◆ Fragmento de la página:

- - - -

Fátima Miranda, la república de la voz
El 5 de marzo subió a las tablas del Auditorio 400 del MNCARS el espectáculo deCantar, de Fátima Miranda, dentro de la octava edición del Festival Ellas Crean. Por allí andaba y así lo cuento.
Hablar de Fátima Miranda puede resultar complicado: para aquellos que la conocen no hay nada que añadir que enriquezca la experiencia de verla actuar, y para los que no la conocen es demasiado fatigoso decir aquí todo lo que sus espectáculos sugieren. En realidad, su actividad es tan deslumbrantemente original que solo existe una frase consecuente: conózcanla, no se pierdan la próxima aparición sobre un escenario.
Pero si escribo esto es para decir algo, al menos algo sobre el concierto al que asistí anoche, un concierto, o performance, o espectáculo o como se le quiera llamar que revela a quien ya conozca la trayectoria de esta artista que sigue sin defraudar, que se retroalimenta y que ver una de sus actividades es asistir a un derroche de singularidad que te deja atónito.
Fátima Miranda es la voz, el uso de la voz como revelación del mundo. A través de ella, Fátima nos lleva a reconocer el cuerpo, el sistema emocional en pleno y no pocas de las vicisitudes de la contingencia histórica de la persona. A través de un uso integral de la emisión sonora, Fátima ha confeccionado un retrato cabal de su propia identidad y, a través del deseo de mostrarlo, se ha comprometido con un concepto de espectáculo que contagia a los espectadores hasta la adicción.
Sus actuaciones son, así, citas ineludibles para admiradores que no fallan una y que nunca salen defraudados; son espectáculos de culto, y lo digo en más de un sentido. Y lo que más sorprende de todo ello es que, tratándose de espectáculos tan intensamente atractivos y manifiestamente admirados, aún no se sepa muy bien qué hacer con este auténtico fenómeno escénico, a qué género corresponden, por qué los medios de comunicación no arden de excitación ante cada cita.

- - - -

◆ Datos proporcionados:
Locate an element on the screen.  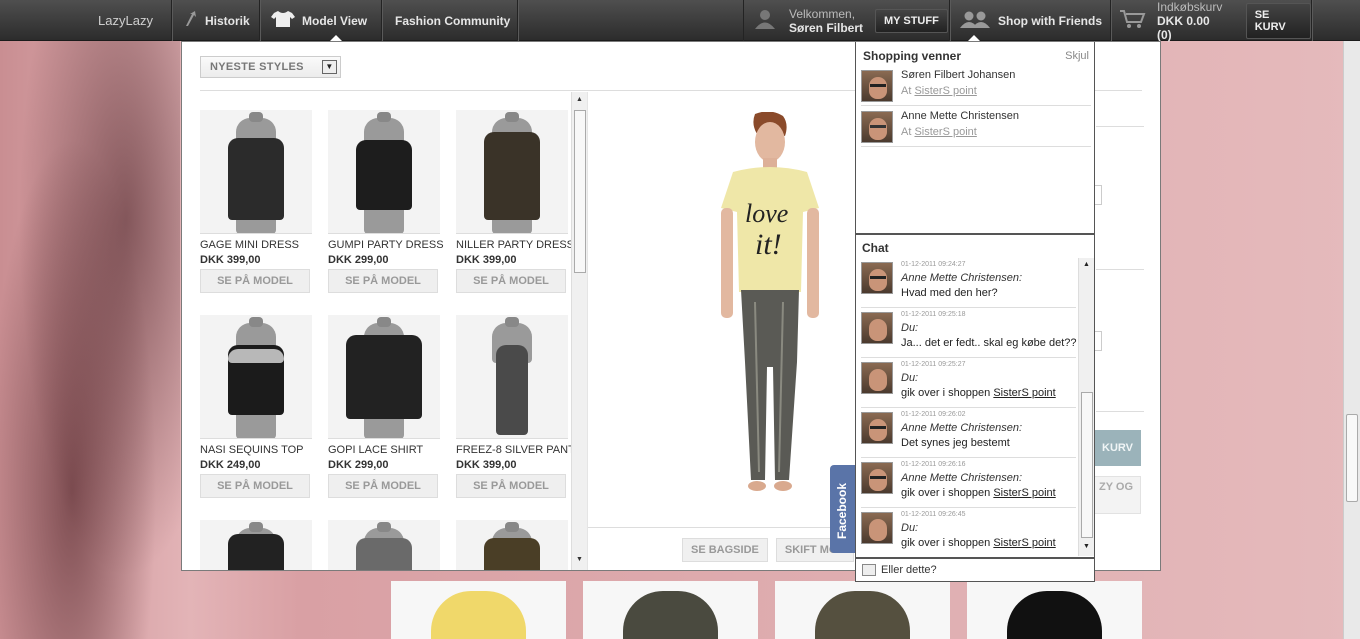
product-card: NASI SEQUINS TOP DKK 249,00 SE PÅ MODEL is located at coordinates (256, 406).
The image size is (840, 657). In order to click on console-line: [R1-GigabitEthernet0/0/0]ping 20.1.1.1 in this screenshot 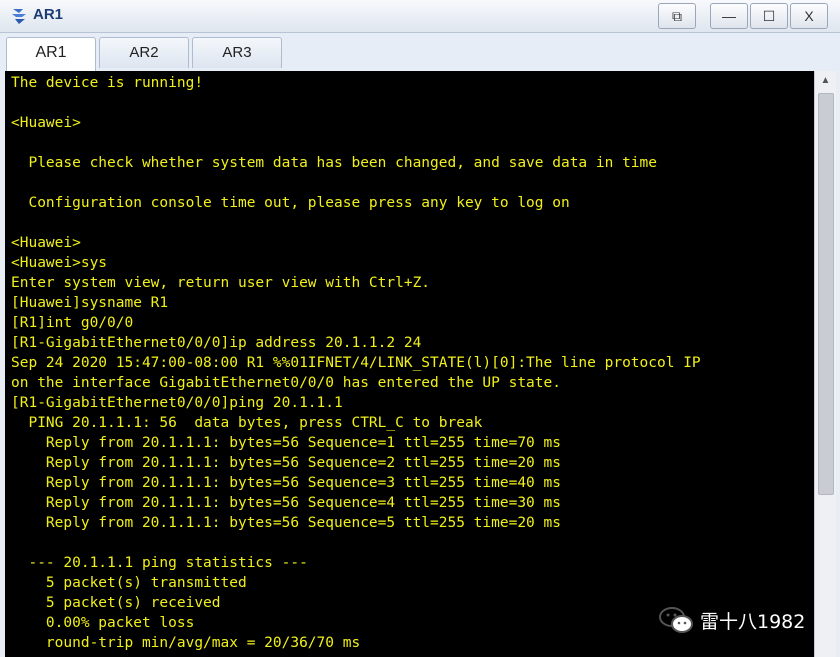, I will do `click(177, 403)`.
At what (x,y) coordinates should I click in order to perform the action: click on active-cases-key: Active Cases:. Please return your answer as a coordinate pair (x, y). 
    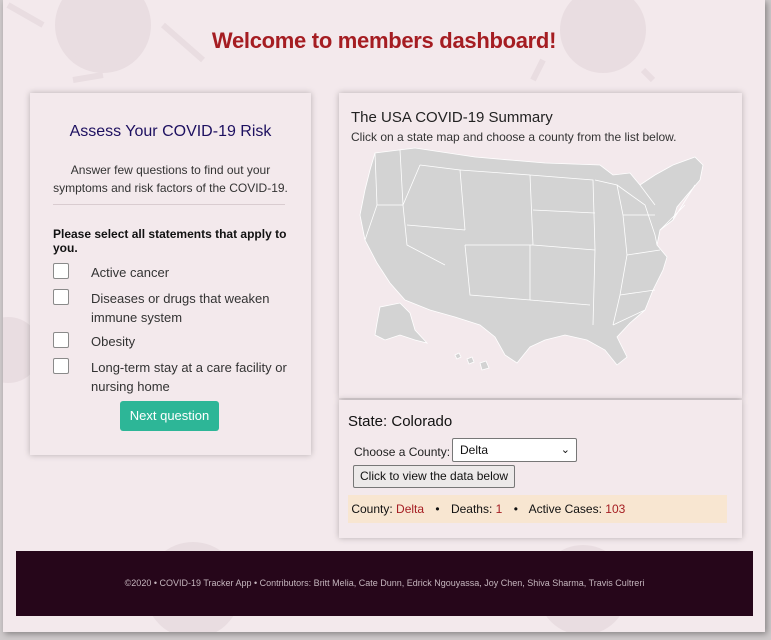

- - - -

◆ Enunciado:
Reescribe de la reseña sobre Fátima Miranda todo lo que va desde "Pero si escribo" hasta "te deja atónito.", poniendo "boquiabierto" en lugar de "atónito". Las líneas no intervienen en lo que sigue.

◆ Solución del ejercicio:
Pero si escribo esto es para decir algo, al menos algo sobre el concierto al que asistí anoche, un concierto, o performance, o espectáculo o como se le quiera llamar que revela a quien ya conozca la trayectoria de esta artista que sigue sin defraudar, que se retroalimenta y que ver una de sus actividades es asistir a un derroche de singularidad que te deja boquiabierto.